- **Exercise description**
Output, exactly and in full, the entries that appear below.

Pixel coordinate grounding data
——

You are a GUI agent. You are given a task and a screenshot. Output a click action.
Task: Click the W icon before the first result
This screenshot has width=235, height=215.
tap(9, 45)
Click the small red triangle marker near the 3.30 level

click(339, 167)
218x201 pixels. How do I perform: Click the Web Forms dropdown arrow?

——

- **Answer for the task**
You are a GUI agent. You are given a task and a screenshot. Output a click action.
Task: Click the W icon before the first result
This screenshot has width=235, height=215.
tap(9, 45)
Click the small red triangle marker near the 3.30 level

click(339, 167)
218x201 pixels. How do I perform: Click the Web Forms dropdown arrow?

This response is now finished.